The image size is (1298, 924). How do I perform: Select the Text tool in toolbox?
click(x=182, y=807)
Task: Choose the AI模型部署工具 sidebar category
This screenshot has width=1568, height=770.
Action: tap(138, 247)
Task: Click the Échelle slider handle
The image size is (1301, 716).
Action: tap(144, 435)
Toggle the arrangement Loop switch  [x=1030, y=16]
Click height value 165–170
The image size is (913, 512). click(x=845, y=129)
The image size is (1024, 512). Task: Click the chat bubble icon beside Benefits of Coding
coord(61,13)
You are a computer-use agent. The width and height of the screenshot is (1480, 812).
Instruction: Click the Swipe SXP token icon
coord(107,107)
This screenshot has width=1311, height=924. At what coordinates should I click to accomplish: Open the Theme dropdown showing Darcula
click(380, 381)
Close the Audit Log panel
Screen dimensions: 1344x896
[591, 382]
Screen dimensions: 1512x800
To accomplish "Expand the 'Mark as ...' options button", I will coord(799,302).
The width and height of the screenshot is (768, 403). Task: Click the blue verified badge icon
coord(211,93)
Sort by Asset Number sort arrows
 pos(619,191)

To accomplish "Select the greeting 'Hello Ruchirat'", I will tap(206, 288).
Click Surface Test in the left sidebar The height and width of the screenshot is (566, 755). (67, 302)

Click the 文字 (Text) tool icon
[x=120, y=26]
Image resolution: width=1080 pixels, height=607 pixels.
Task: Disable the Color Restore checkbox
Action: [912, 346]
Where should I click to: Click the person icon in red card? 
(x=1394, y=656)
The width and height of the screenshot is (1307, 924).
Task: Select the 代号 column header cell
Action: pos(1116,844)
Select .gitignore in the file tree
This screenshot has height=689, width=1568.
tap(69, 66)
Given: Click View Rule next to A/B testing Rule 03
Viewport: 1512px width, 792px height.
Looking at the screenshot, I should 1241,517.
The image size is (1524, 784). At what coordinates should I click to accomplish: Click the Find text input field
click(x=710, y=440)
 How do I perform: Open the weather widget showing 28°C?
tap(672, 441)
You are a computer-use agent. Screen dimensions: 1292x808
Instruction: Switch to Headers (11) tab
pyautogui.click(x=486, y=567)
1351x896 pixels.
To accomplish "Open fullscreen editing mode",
========================
Riscrivi integralmente il tratto che va dalla riga contenente "The image size is (1024, 512)." fino alla riga contenente "coord(107,107)", estremi compresi. Sposta di -77 ogni coordinata data come soluzione e lascia invariato tutto il resto.

The image size is (1024, 512). Task: Click the chat bubble icon beside Benefits of Coding
coord(-16,-64)
You are a computer-use agent. The width and height of the screenshot is (1480, 812).
Instruction: Click the Swipe SXP token icon
coord(30,30)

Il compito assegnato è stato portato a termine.